Il paradosso del provvedimento. Le scuole secondarie di primo grado hanno da poco ricevuto una circolare che, sulla base del decreto in questione, trasmetteva quanto segue: "Al fine di offrire agli studenti l'opportunità di conseguire un livello di apprendimento della lingua inglese analogo a quello della lingua italiana è data facoltà, alle famiglie che ne facciano richiesta, di utilizzare, per l'apprendimento della predetta lingua, anche il monte ore dedicato alla seconda lingua comunitaria. Resta ferma la possibilità, per gli studenti, di avvalersi dell'insegnamento di una seconda lingua comunitaria nell'ambito delle attività ed
insegnamenti facoltativi".
Ciò significa che le previste 198 ore destinate alla seconda lingua comunitaria nel triennio andranno nella maggior parte dei casi, se non in tutti, ad accumularsi alle 297 dell'inglese, per un totale complessivo di 495 ore di insegnamento/apprendimento della lingua inglese (165 all'anno).
Ma l'incongruenza maggiore, e oltretutto ridicola, è da imputare alla brillante ipotesi di "conseguire un livello di apprendimento della lingua inglese analogo a quello della lingua italiana". Vale a dire che in questo modo gli studenti italiani, che in almeno 14 anni di vita hanno parlato la loro madrelingua per migliaia di ore, usciranno dalla scuola secondaria di primo grado conseguendo un successo strabiliante e oltremodo gratificante: in italiano avranno più o meno le stesse competenze che in inglese. Sembrerebbe una colossale presa in giro, se non fosse tutto scritto lì, nero su bianco; se si presuppone un apprendimento analogo si sottintende una conoscenza di base analoga...

Le ragioni dell'inevitabile fallimento.

1) Fattori istituzionali: l'inglese superstar, dalla primaria alle superiori, non è assolutamente contemplato dalle linee guida europee in materia di istruzione e di formazione; al contrario, nel 1995 il "Libro Bianco su Istruzione e Formazione" introduceva il 4° obiettivo che invitava ogni cittadino europeo ad apprendere precocemente 2 lingue comunitarie oltre alla lingua materna. Inoltre, il documento fondamentale "Promuovere l'apprendimento delle lingue e la diversità linguistica", alle cui direttive anche l'Italia sarà chiamata a rendere conto nel 2007, specifica che ogni stato membro ha l'obbligo di evitare ogni sorta di egemonia linguistica a favore della pluralità.
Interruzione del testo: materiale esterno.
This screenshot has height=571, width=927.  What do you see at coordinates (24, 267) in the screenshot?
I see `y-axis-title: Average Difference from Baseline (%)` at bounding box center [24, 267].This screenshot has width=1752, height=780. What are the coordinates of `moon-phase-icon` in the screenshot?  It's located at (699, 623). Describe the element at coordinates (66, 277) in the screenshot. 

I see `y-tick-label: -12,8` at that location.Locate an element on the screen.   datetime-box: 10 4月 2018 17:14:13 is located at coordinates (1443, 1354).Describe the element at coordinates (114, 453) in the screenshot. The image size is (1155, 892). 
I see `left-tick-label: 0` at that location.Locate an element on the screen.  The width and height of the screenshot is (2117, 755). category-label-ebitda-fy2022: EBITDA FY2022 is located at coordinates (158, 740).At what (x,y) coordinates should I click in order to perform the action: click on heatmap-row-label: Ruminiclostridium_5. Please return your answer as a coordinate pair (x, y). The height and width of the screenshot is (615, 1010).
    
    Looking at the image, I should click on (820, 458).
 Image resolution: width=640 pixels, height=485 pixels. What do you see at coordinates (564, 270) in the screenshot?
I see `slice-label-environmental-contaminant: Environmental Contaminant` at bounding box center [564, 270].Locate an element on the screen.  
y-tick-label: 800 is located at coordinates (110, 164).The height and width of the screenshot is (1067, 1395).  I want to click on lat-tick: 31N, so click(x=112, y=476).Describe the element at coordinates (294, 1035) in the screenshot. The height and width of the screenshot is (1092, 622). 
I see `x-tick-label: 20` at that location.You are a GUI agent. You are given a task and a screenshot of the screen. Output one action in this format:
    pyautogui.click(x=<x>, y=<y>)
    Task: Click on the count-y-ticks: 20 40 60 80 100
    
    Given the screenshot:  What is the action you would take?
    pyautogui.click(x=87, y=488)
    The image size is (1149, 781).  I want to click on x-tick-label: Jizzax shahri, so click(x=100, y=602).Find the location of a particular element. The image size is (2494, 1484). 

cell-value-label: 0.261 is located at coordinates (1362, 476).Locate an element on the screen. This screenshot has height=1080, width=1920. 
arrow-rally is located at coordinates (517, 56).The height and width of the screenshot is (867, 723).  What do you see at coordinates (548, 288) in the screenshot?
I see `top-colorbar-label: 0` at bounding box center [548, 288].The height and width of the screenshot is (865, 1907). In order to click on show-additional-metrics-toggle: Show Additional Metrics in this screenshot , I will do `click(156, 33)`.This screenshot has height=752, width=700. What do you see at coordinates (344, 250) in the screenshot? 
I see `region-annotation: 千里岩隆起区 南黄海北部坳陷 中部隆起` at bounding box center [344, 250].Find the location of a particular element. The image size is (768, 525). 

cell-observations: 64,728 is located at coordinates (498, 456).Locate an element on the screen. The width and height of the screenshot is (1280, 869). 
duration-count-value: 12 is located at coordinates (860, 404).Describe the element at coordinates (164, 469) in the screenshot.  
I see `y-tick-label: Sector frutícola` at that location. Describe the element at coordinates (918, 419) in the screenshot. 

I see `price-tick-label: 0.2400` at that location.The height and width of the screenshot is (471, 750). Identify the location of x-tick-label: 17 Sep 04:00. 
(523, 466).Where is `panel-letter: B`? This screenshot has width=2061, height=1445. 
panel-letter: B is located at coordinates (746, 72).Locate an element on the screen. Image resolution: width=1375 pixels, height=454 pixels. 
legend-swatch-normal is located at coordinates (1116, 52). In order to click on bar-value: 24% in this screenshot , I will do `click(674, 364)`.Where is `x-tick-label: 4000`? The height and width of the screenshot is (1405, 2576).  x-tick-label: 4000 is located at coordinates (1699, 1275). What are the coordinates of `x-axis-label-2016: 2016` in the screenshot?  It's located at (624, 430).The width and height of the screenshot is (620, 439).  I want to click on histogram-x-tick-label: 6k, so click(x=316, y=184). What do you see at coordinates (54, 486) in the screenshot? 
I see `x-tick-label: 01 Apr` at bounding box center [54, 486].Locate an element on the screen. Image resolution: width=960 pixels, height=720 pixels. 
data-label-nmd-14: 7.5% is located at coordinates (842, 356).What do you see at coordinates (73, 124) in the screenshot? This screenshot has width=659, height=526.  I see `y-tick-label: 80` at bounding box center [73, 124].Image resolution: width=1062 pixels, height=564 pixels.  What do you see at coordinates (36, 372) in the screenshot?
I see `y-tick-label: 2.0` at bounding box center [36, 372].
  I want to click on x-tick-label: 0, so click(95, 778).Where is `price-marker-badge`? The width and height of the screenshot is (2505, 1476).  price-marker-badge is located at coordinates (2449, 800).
2) Fattori culturali: in questo modo per gli studenti italiani, le lingue comunitarie sono praticamente tutte morte e con esse i saperi che trasmettono, anche sui banchi di scuola.

3) Fattori occupazionali: soprattutto gli insegnanti di francese, tedesco e spagnolo, specializzati, specialisti o in fase di specializzazione sono molto allarmati; chi garantirà loro il dovuto e imprescindibile incarico di insegnare almeno la seconda lingua comunitaria così come previsto non solo dalla Commissione Europea ma anche dal comune buon senso? Il fermento sale e inevitabilmente troverà un canale di sfogo.